Cleaning House

 

If leftover or defunct inventory is taking up too much room in your warehouse, a Chicago organization will gladly take it for you, and your company will receive a tax deduction to boot.

The National Association for the Exchange of Industrial Resources (NAEIR) is a nonprofit organization that warehouses charitable donations and distributes them to other qualified nonprofit organizations nationwide. Last year's ruling by the Internal Revenue Service, allowing companies to receive tax deductions of up to twice the cost of their donated inventory, has caused NAEIR's business to boom.

Dozens of preserved laboratory cats, 50,000,gallons of house paint, 1,000 books on Holland, and $300,000 worth of fragrant soap are among the items that NAEIR has received and later distributed to some of its more than 1,200 members. Because of its nonprofit status, NAEIR is not permitted to sell, trade, or barter any of the goods that it receives under the IRS ruling.

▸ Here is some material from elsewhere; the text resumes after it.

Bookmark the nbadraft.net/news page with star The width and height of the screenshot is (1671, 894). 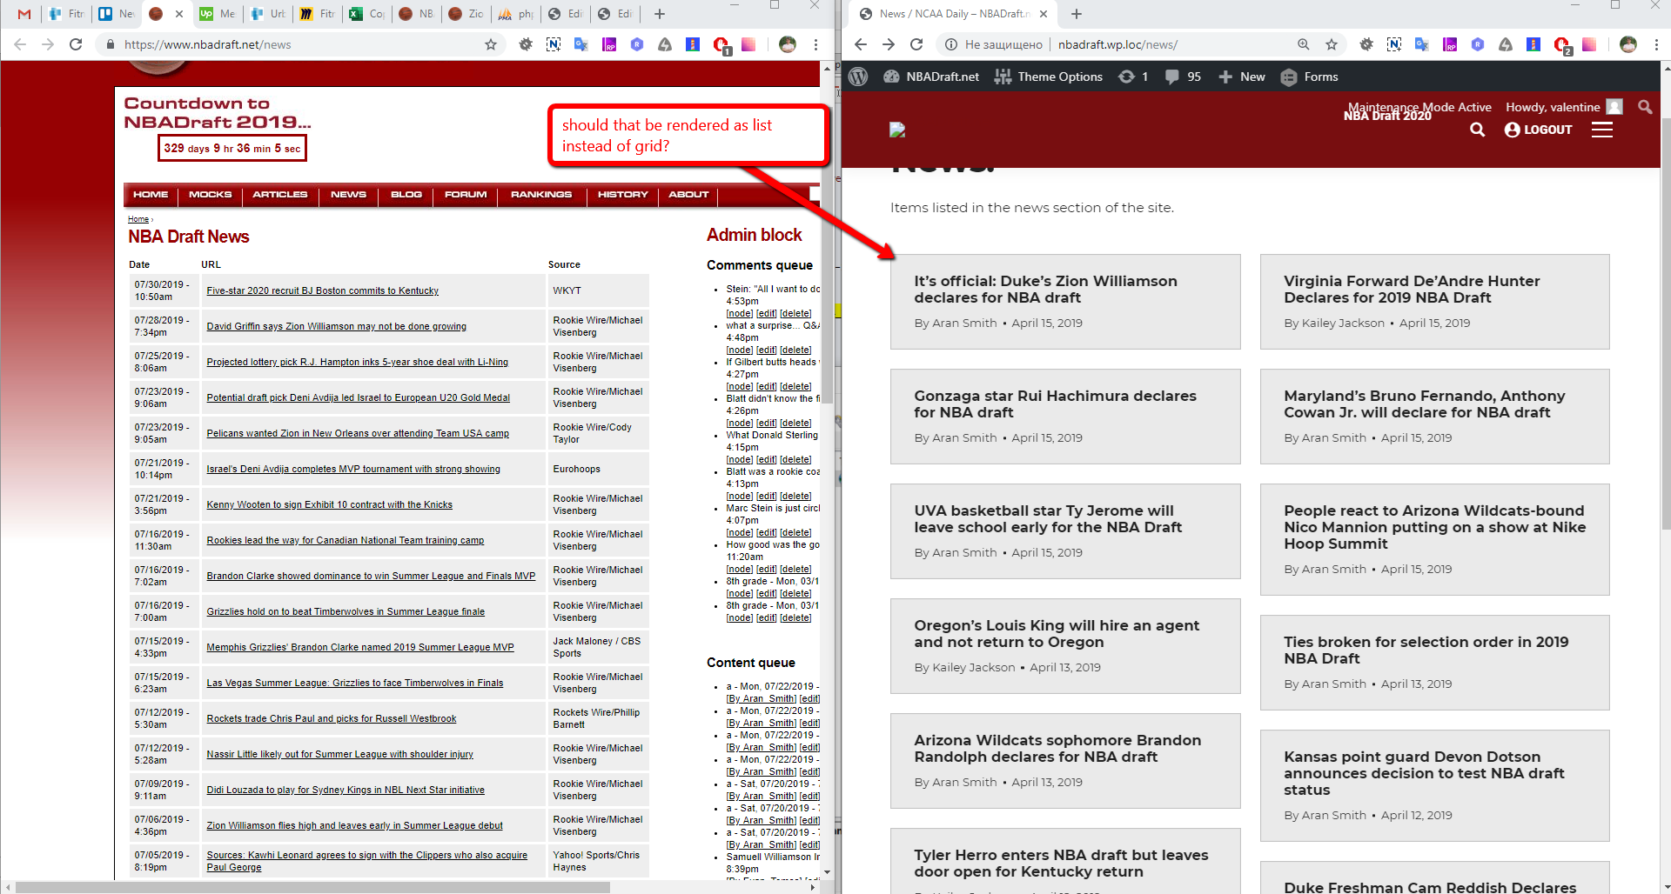pyautogui.click(x=491, y=44)
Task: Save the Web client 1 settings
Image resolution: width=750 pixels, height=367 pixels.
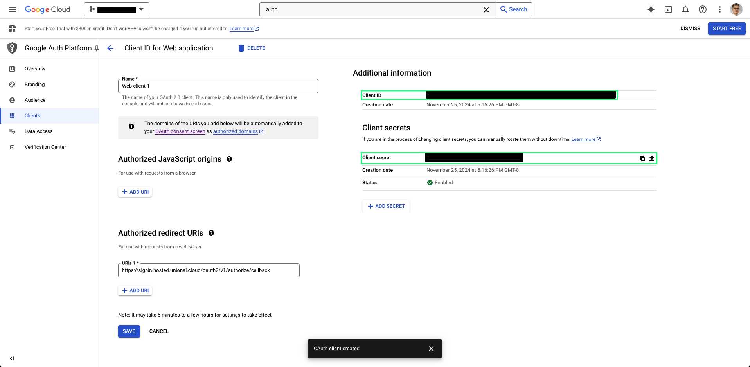Action: [129, 331]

According to Gary C. Smith, assistant to the NAEIR president, items stored in the organization's 65,000-square-foot warehouse on Chicago's South Side are inventoried and listed in a NAEIR quarterly bulletin available only to members. The members, most of whom represent educational institutions, pay a $250 annual fee for access to the goods received. Corporations donating items pay for shipping costs, while members can pick up the items they want or pay freight charges. Items that have no takers move to the organization's "grab-bag section," open to members who visit the Chicago warehouse.

Organizations wishing to donate materials to the exchange can contact NAEIR's headquarters at Dept. C, 550 Frontage Rd., Northfield, IL 60093. Smith advises would-be donors not to worry about whether their donations will prove useful. "There is somebody who needs virtually everything we have," he says.